While oak wilt has not yet been found in our area, it is recommended to avoid pruning oak trees from April through June, making March a good time to prune. In this case, the earlier in March is better.

For fruit trees, prune hardy trees like apple, pear and sour cherries first. Wait until later in March or early April to prune less hardy trees like peach and sweet cherry. This will reduce the risk of cold temperature injury to these trees.

As for evergreen trees, it would be best if they were not pruned. Unless you’re growing an evergreen to sell as a Christmas tree, evergreens maintain a more natural shape if not pruned. With frequent shearing, you can end up with a tree that is bare in the center with only an outer shell of green needles.

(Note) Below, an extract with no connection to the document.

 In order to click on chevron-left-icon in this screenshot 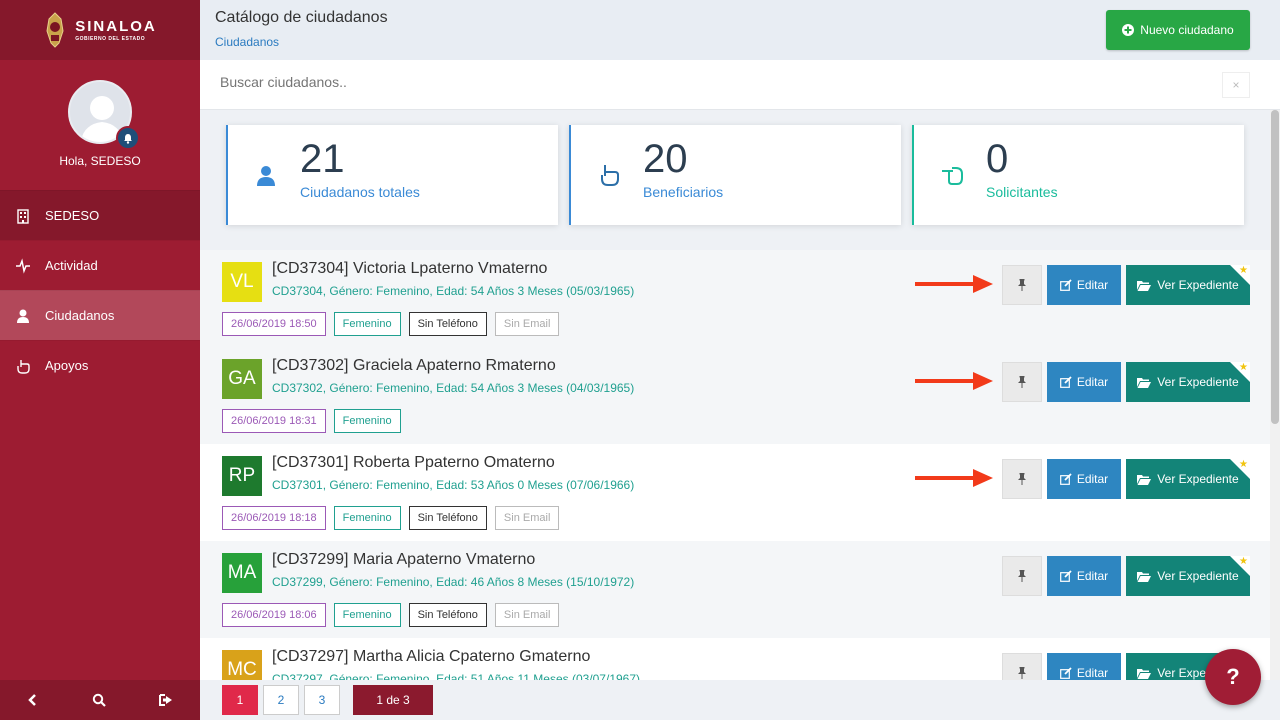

The only pruning that may be needed for evergreen trees is the removal of a double leader on young trees to avoid structural issues as the tree grows larger.  The sooner double leaders are removed on any tree, the better.

For evergreen shrubs like Juniper, Yew and Arborvitae, where size may need to be controlled or if you prefer a sheared form over a natural form, these can be pruned anytime except during very cold weather. Late winter, just before new growth begins is the best time.

When pruning any evergreen, do not prune beyond the green needles on a branch. Most evergreens lose inner needles and will not generate new growth from bare wood. Once an evergreen is pruned too far back, new growth will not occur to cover bare areas.